How about a little hint here? Where is it used? Some one of a kind test bed? Was it COTS(Commercial off-the shelf ) or something built under a Government Contract? If a Gov Contract, there would be lots of Mil Specs listed in the contract and RF tests far in excess of anything the FCC requires. When the equipment left the plant, it would be working to the contract spec, however, there could hardware failures in the field that could be undetected by the users, or ( quite likely) intentional mis-ajustments. I do not believe they much care about the FCC regulations.

The Military goes by somewhat different rules. I have never seen a spread spectrum military system, but the big talking points on SS are that the transmissions are hard to spot using the equipment for monitoring enemy transmissions. The SS would show as a small bit of interference and by using frequency hopping it would be randomly spread around. There did not seem to be any concern about causing interference to other users, in fact during time of stress, there would stand off jammers pumping lots of RF into some selected area.
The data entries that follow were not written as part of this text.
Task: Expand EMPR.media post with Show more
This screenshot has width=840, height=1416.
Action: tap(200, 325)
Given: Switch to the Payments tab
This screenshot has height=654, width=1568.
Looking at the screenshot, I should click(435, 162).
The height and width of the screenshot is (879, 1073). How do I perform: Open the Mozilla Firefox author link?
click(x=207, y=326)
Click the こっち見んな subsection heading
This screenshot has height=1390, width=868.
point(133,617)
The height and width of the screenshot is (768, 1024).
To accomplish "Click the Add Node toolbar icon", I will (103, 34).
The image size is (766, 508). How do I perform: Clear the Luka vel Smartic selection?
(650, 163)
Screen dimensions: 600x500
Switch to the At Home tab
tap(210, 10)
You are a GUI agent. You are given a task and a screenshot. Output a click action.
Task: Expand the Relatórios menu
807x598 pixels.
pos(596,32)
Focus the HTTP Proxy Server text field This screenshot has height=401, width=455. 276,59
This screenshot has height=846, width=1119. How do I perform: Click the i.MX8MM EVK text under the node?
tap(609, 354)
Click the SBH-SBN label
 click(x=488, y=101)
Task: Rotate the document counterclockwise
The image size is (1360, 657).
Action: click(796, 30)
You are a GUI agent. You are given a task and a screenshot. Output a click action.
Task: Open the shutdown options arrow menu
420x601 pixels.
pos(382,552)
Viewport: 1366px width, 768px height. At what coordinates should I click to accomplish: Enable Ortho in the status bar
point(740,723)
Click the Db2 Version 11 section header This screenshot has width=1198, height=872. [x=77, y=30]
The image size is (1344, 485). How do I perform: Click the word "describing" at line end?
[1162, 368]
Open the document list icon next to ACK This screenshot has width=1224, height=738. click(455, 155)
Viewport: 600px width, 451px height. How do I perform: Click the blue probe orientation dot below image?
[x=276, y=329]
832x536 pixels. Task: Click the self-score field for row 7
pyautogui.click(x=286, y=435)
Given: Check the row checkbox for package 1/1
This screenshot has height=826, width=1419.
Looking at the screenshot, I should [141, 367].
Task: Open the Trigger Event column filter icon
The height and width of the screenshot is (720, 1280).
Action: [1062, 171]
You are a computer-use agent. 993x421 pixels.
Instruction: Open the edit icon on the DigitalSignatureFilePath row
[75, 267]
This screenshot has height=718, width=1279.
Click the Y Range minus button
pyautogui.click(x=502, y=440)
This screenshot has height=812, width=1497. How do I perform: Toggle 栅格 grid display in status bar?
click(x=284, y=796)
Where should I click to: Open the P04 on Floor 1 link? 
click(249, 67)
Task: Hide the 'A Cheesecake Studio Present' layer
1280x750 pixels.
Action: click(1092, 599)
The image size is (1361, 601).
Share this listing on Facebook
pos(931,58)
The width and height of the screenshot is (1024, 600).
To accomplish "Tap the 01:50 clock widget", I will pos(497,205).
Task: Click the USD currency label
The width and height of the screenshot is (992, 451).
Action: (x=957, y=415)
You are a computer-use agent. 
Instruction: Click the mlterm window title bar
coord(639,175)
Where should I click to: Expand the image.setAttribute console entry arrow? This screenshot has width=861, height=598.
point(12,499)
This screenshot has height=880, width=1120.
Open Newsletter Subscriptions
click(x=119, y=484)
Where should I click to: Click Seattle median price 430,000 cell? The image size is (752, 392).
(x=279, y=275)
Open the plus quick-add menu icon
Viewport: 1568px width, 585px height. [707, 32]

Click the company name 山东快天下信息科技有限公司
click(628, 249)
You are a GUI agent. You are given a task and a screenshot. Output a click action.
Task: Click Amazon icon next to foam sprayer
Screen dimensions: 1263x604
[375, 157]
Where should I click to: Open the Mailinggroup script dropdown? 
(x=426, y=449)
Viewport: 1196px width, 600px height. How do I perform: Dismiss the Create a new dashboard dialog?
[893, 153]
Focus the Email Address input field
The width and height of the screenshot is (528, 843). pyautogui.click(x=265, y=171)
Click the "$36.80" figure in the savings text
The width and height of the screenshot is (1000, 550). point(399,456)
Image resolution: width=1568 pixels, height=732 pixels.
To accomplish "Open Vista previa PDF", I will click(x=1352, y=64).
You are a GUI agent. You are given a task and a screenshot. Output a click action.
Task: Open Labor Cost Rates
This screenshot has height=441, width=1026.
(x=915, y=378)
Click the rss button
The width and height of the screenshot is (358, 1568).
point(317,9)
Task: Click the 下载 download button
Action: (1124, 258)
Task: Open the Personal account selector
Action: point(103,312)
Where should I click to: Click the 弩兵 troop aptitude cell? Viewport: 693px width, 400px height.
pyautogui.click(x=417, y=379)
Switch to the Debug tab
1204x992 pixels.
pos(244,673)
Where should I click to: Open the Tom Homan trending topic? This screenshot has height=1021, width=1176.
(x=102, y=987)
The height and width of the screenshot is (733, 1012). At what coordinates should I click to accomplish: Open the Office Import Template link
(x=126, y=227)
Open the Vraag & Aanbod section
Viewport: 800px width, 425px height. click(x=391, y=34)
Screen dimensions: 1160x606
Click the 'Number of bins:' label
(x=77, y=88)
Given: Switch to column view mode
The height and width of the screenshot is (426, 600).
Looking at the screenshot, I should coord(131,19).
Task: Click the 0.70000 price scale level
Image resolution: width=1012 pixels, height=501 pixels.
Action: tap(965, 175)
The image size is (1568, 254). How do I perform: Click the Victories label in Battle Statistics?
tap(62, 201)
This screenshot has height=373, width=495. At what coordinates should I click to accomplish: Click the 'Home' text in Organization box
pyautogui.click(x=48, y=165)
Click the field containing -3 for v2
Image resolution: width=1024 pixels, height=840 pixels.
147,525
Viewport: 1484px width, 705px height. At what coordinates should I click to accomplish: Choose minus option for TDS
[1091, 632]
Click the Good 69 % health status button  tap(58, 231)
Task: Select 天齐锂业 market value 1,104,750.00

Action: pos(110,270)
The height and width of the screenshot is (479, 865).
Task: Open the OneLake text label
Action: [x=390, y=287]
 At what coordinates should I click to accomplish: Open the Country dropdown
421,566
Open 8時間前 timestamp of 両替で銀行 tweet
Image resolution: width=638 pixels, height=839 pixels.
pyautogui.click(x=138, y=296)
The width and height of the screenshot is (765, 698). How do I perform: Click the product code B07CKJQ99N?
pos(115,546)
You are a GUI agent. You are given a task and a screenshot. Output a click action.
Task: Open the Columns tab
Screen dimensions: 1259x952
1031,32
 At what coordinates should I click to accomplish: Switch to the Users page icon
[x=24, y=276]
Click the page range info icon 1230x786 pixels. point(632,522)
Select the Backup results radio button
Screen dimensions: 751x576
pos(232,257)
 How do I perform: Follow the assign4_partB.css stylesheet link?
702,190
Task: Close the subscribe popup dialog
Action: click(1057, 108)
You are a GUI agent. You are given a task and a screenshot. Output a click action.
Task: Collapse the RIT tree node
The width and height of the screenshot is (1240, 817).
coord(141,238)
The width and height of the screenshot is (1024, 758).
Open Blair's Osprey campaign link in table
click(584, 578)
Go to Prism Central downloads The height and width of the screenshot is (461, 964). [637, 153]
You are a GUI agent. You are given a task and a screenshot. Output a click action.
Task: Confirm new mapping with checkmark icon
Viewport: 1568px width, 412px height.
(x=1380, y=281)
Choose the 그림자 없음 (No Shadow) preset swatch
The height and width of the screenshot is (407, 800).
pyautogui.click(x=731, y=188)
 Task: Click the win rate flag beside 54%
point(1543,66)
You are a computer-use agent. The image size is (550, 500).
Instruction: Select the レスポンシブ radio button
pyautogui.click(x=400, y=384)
By the way, years ago there was something called a Spark Gap Transmitter. I have never seen a spectrum plot but expect it was rather dirty. Perhaps you could complain about that as well as some old CDMA systems that are no longer in use or some military system that was not designed to be compatible with civilian life. I have heard some rather vague rumors of CDMA systems working in some places (Korea and US come to mind) but very few of WCDMA systems working.

What does this mean?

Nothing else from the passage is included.